# INPUT DATA:
◇ ◇ ◇

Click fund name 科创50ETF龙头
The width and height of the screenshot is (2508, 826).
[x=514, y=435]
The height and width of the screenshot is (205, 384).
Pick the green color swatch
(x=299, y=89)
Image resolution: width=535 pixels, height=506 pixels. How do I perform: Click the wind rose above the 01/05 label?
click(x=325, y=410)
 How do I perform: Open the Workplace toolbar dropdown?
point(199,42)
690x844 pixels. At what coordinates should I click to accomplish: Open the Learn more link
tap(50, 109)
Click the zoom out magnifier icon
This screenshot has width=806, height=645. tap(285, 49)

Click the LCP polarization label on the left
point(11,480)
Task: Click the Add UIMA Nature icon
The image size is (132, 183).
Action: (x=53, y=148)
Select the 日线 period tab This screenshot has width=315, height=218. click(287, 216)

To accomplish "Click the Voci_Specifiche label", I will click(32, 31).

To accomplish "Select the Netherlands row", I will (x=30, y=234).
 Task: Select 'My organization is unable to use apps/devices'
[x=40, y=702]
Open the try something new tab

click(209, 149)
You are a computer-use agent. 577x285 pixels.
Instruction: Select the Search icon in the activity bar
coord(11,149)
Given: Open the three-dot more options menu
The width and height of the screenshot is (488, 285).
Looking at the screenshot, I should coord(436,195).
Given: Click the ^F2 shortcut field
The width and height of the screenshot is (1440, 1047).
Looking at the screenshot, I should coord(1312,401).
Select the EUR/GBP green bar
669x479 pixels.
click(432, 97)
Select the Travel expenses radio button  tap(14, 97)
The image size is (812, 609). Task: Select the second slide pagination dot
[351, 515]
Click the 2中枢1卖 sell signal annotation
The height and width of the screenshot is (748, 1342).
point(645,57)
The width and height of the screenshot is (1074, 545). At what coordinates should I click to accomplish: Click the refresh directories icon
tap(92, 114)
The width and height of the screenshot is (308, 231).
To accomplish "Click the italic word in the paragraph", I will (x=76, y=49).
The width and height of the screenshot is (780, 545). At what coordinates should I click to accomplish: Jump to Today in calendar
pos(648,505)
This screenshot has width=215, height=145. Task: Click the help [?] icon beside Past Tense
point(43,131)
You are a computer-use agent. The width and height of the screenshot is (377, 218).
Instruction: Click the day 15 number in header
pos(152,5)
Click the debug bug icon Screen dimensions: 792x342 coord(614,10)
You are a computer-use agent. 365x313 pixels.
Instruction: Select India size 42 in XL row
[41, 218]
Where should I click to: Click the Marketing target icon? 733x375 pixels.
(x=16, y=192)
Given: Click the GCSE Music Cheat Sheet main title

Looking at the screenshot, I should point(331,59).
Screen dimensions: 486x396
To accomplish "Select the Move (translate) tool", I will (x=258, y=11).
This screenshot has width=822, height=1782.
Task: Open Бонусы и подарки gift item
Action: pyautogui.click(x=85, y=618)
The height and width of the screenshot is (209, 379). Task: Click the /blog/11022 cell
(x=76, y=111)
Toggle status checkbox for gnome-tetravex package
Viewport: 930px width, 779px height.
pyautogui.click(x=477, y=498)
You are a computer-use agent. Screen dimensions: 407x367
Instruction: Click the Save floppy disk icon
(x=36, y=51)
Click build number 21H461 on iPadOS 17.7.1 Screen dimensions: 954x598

◇ ◇ ◇

# YOUR GOAL:
Write an exact transcription of every entry above.

# RESULT OF THE EXERCISE:
Click fund name 科创50ETF龙头
The width and height of the screenshot is (2508, 826).
[x=514, y=435]
The height and width of the screenshot is (205, 384).
Pick the green color swatch
(x=299, y=89)
Image resolution: width=535 pixels, height=506 pixels. How do I perform: Click the wind rose above the 01/05 label?
click(x=325, y=410)
 How do I perform: Open the Workplace toolbar dropdown?
point(199,42)
690x844 pixels. At what coordinates should I click to accomplish: Open the Learn more link
tap(50, 109)
Click the zoom out magnifier icon
This screenshot has width=806, height=645. tap(285, 49)

Click the LCP polarization label on the left
point(11,480)
Task: Click the Add UIMA Nature icon
The image size is (132, 183).
Action: (x=53, y=148)
Select the 日线 period tab This screenshot has width=315, height=218. click(287, 216)

To accomplish "Click the Voci_Specifiche label", I will click(32, 31).

To accomplish "Select the Netherlands row", I will (x=30, y=234).
 Task: Select 'My organization is unable to use apps/devices'
[x=40, y=702]
Open the try something new tab

click(209, 149)
You are a computer-use agent. 577x285 pixels.
Instruction: Select the Search icon in the activity bar
coord(11,149)
Given: Open the three-dot more options menu
The width and height of the screenshot is (488, 285).
Looking at the screenshot, I should coord(436,195).
Given: Click the ^F2 shortcut field
The width and height of the screenshot is (1440, 1047).
Looking at the screenshot, I should coord(1312,401).
Select the EUR/GBP green bar
669x479 pixels.
click(432, 97)
Select the Travel expenses radio button  tap(14, 97)
The image size is (812, 609). Task: Select the second slide pagination dot
[351, 515]
Click the 2中枢1卖 sell signal annotation
The height and width of the screenshot is (748, 1342).
point(645,57)
The width and height of the screenshot is (1074, 545). At what coordinates should I click to accomplish: Click the refresh directories icon
tap(92, 114)
The width and height of the screenshot is (308, 231).
To accomplish "Click the italic word in the paragraph", I will (x=76, y=49).
The width and height of the screenshot is (780, 545). At what coordinates should I click to accomplish: Jump to Today in calendar
pos(648,505)
This screenshot has width=215, height=145. Task: Click the help [?] icon beside Past Tense
point(43,131)
You are a computer-use agent. The width and height of the screenshot is (377, 218).
Instruction: Click the day 15 number in header
pos(152,5)
Click the debug bug icon Screen dimensions: 792x342 coord(614,10)
You are a computer-use agent. 365x313 pixels.
Instruction: Select India size 42 in XL row
[41, 218]
Where should I click to: Click the Marketing target icon? 733x375 pixels.
(x=16, y=192)
Given: Click the GCSE Music Cheat Sheet main title

Looking at the screenshot, I should point(331,59).
Screen dimensions: 486x396
To accomplish "Select the Move (translate) tool", I will (x=258, y=11).
This screenshot has width=822, height=1782.
Task: Open Бонусы и подарки gift item
Action: pyautogui.click(x=85, y=618)
The height and width of the screenshot is (209, 379). Task: Click the /blog/11022 cell
(x=76, y=111)
Toggle status checkbox for gnome-tetravex package
Viewport: 930px width, 779px height.
pyautogui.click(x=477, y=498)
You are a computer-use agent. Screen dimensions: 407x367
Instruction: Click the Save floppy disk icon
(x=36, y=51)
Click build number 21H461 on iPadOS 17.7.1 Screen dimensions: 954x598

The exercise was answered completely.